As the noble and learned Lord, Lord Falconer, said, even assessing the capacity of someone with dementia or another neurological condition, for example, can be profoundly difficult. This is not just because of the frequent fluctuation of both capacity and the extent to which any identified capacity enables the making of a particular decision; a medical practitioner or social worker who meets a person for the first time may be misled as to the capacity they actually have. As the Royal College of Psychiatrists noted in its written evidence,

“an assessment of a person’s mental capacity to decide to end their own life is an entirely different and more complex determination requiring a higher level of understanding”

than in other assessments of capacity.

In the 1997 case of Re MB, the noble and learned Baroness, Lady Butler-Sloss, said:

“The graver the consequences of the decision, the commensurately greater the level of competence required to take the decision”.

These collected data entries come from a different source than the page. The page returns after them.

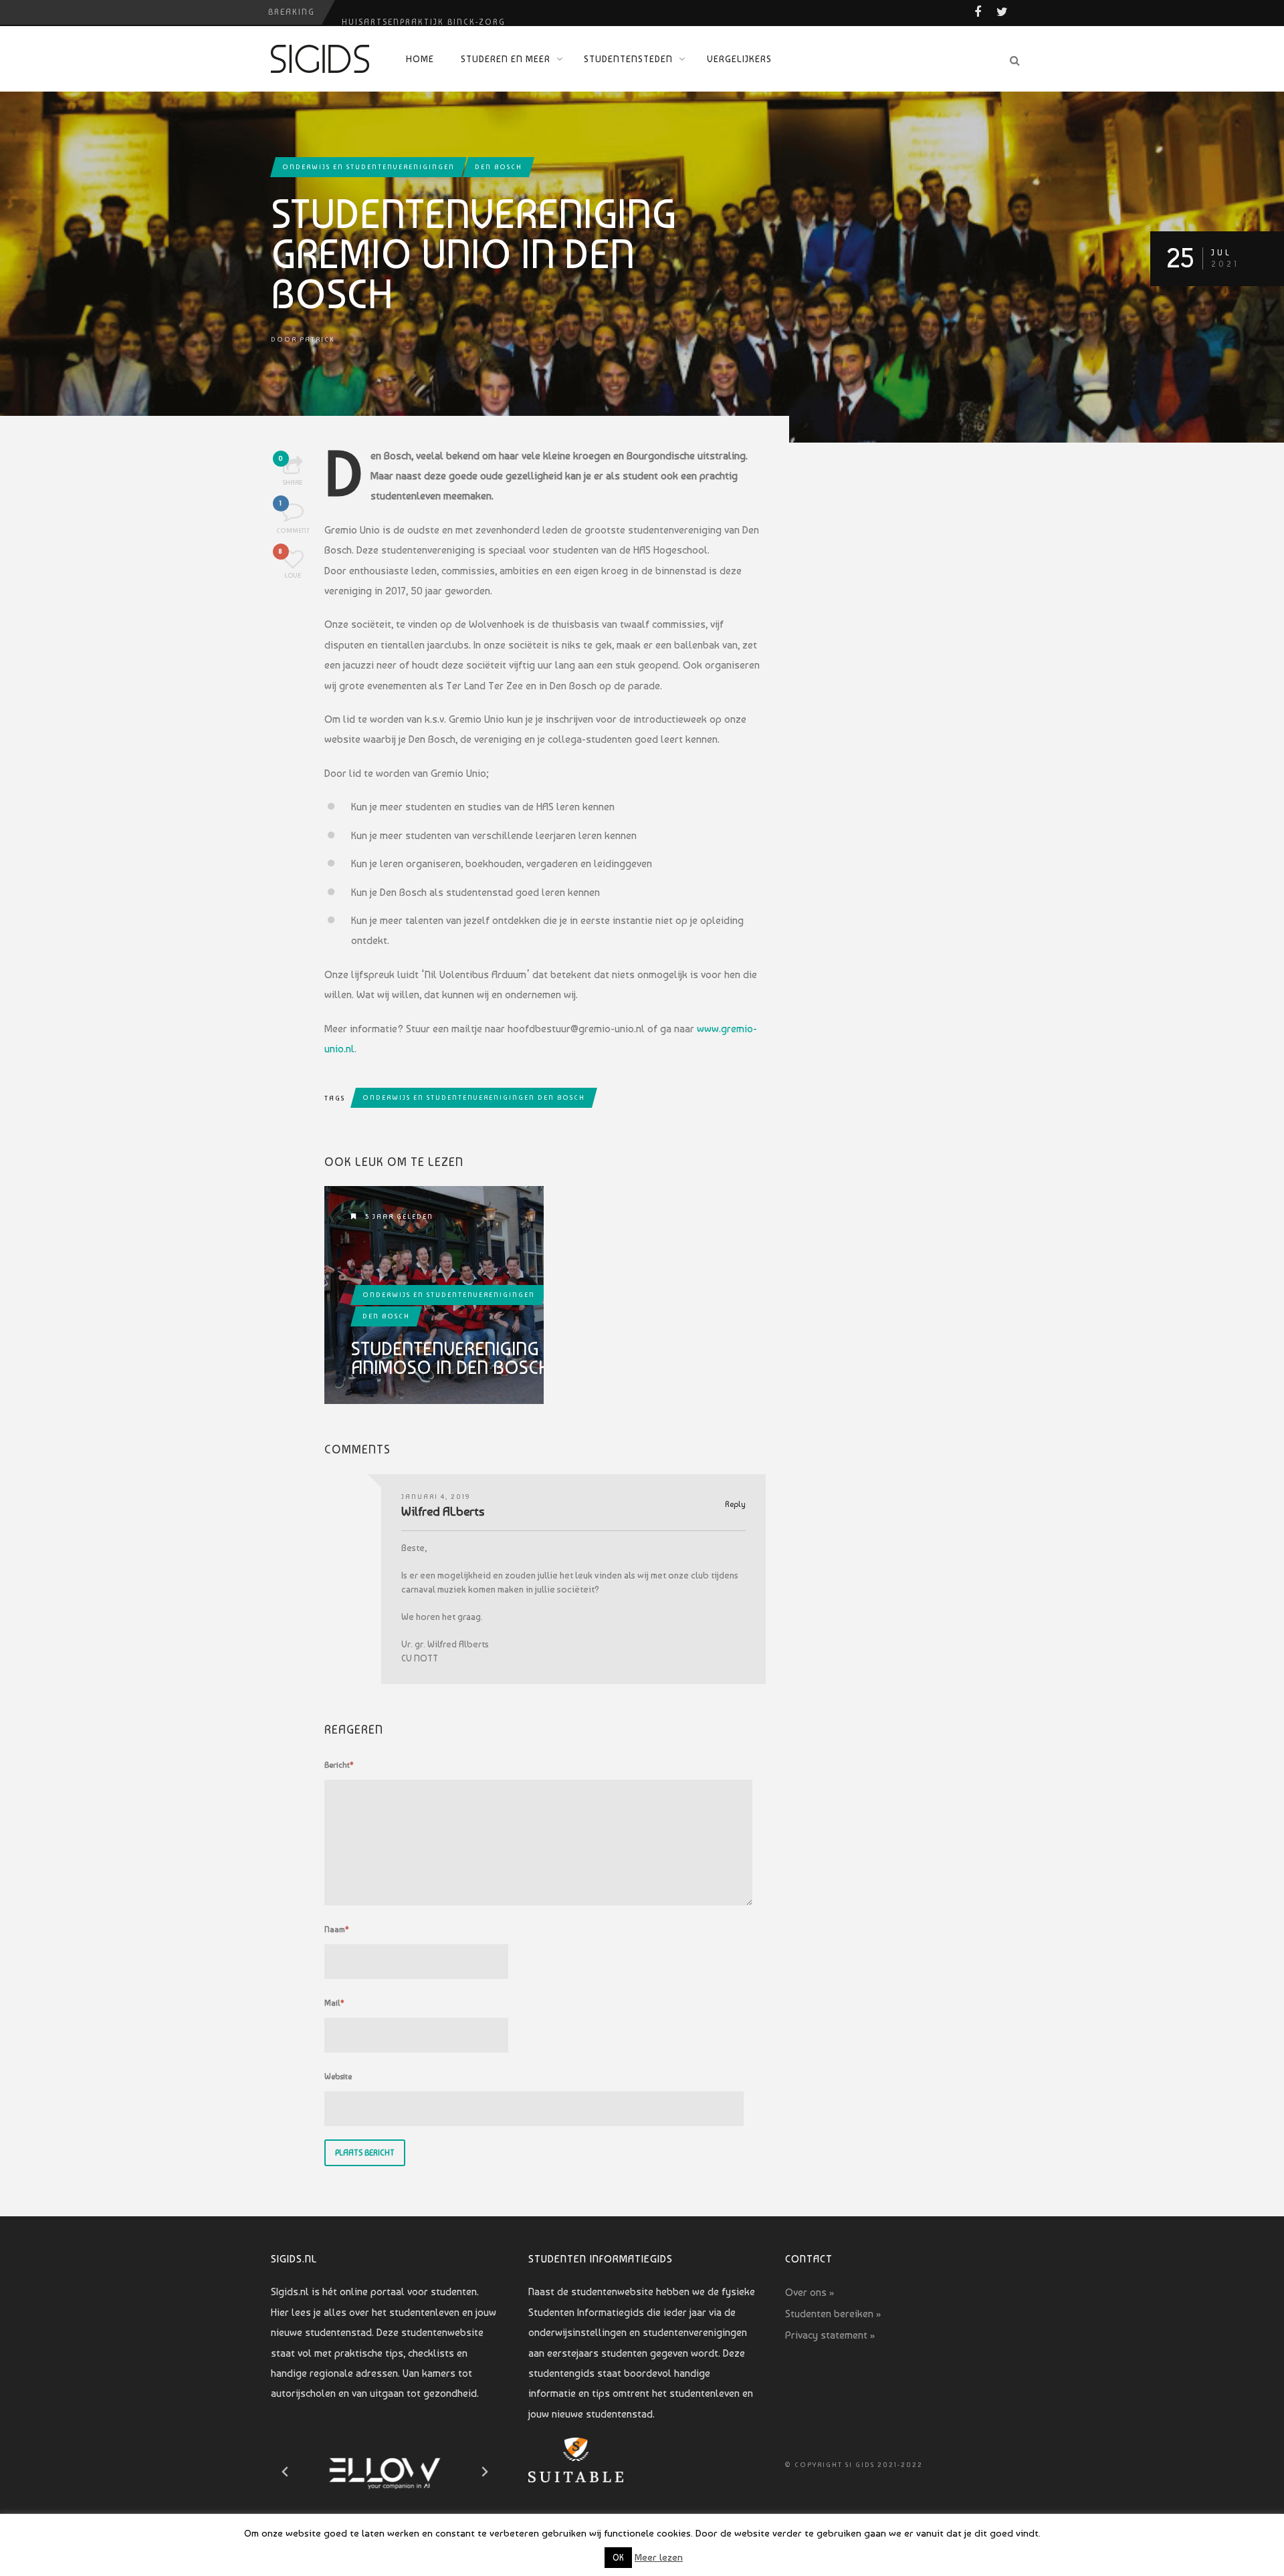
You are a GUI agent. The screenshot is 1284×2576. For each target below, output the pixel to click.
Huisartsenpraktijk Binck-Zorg (424, 12)
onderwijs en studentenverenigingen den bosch (473, 1097)
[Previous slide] (285, 2471)
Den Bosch (498, 166)
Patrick (317, 339)
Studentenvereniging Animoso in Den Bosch (450, 1358)
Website (338, 2076)
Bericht (339, 1765)
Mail (334, 2003)
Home (420, 58)
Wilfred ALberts (442, 1511)
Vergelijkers (739, 58)
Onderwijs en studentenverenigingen (368, 166)
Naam (336, 1929)
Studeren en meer (505, 58)
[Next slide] (484, 2471)
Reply (735, 1504)
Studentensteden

Capacity assessment is not a precise science. The unique context of this Bill makes taking a cautious approach appropriate. It is common sense that there is a likely correlation between incapacity in one area, so extreme that the state must deprive the person of their liberty, and incapacity to decide whether to end one’s own life. People whose incapacity for basic decisions is so severe that they are deprived of their liberty are the most vulnerable members of society.

I want to give your Lordships a brief example. I was aware of a woman in her late 80s who had been assessed and was subject to a DoLS. She objected to it and appealed against it. Intellectually, she was enormously able, possessed of considerable social skills despite her dementia. She was able to persuade those dealing with her appeal that she had capacity despite the very real concerns of her family, who knew the extent of her incapacity. The DoLS was lifted and she went back to her own home. Shortly afterwards, she was found playing golf in the road in her pyjamas at two o’clock in the morning. She was going to the supermarket at 4 am. She was leaving the door unlocked all night for her husband and cooking his dinner every night; he had died some 20 years previously.

That lady was my mother. She certainly would not have understood a suggestion that she should opt for an assisted death. The DoLS was subsequently reinstated. This is not an unusual situation. If the noble and learned Lord, Lord Falconer, rejects these amendments, how does he consider that such vulnerable individuals can be protected from making this final decision, although they may not understand exactly what they are doing?